The Split North Star Flag

The Split North Star Flag
The Split North Star Flag by Deborah Schneiderman of Minneapolis

My flag design is rectangular with the same aspect ratio as the current flag. A royal blue triangle bisects the flag running in a diagonal from the upper left hand corner to the lower right. The angling and position are representative of the north shore while the color represents the natural beauty of the rivers and lakes.

A dark green right triangle occupies the lower left side of the flag. On the left edge of the flag it extends from the lower left corner to the midpoint; on the bottom edge of the flag it extends from the lower left corner out 3/4 of the way to the right edge. This represents the rich soil of southern and central minnesota and more generally the importance of agriculture and forestry to our state’s economy.

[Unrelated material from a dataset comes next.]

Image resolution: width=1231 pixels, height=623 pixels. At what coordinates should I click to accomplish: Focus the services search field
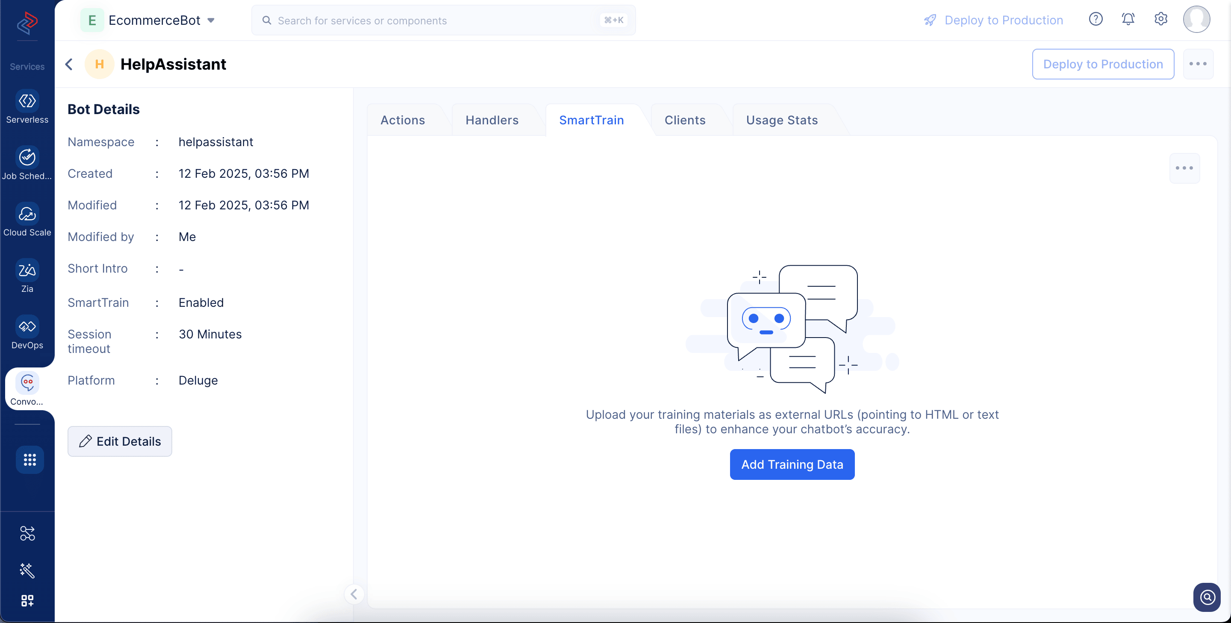(437, 21)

A thick asymmetric white band, narrower on the lower right edge and broader on the upper left runs between the blue and green segments of the flag. It represents winter and snow. The angling of this stripe is meant to be suggestive of movement and flux in the flag as a whole. After all, the seasons are constantly changing and our population is constantly evolving.

The most striking feature of this design, for which it is named is the 5-point star in the upper right corner. While five point stars are incredibly common on flags (and are included on the current state flag) this star is unusual as it has been split so that the negative space within the star creates a second 5-point star. Together these two stars represent the Minneapolis and St Paul. The points of gold star also represent five major groups of people who are of importance to the state’s heritage: The Native Americans, the French Canadian fur trappers, the Farmers, the Loggers, and the Miners.

This design is simple yet contains meaningful symbolism with only a few basic colors. It is also is quite distinctive. The split-star concept is not used in other flags, and the color pattern and direction of the diagonal are also unique. Whereas vertical or horizontal stripes on rectangular flags are very common, asymmetric color patterns with diagonal stripes are rarely encountered (as on the country flags of Bonaire, (former) Republic of Congo, and Solomon Islands). The asymmetric stripe of white is another unusual feature, which makes this flag design both visually attractive and easily recognizable.

The color symbolism is timeless and acknowledges past flag designs, including the 1893-1957 state flag, the 1957-1983 state flag, the flag of the Minnesota 1st volunteer infantry regiment, and the previously proposed North Star design.

This flag design is timeless. Unlike nordic cross style flags, it does not pay tribute to any specific group of our population while ignoring more recent/minority populations. Instead it celebrates the natural beauty of our state, or resources, and our history.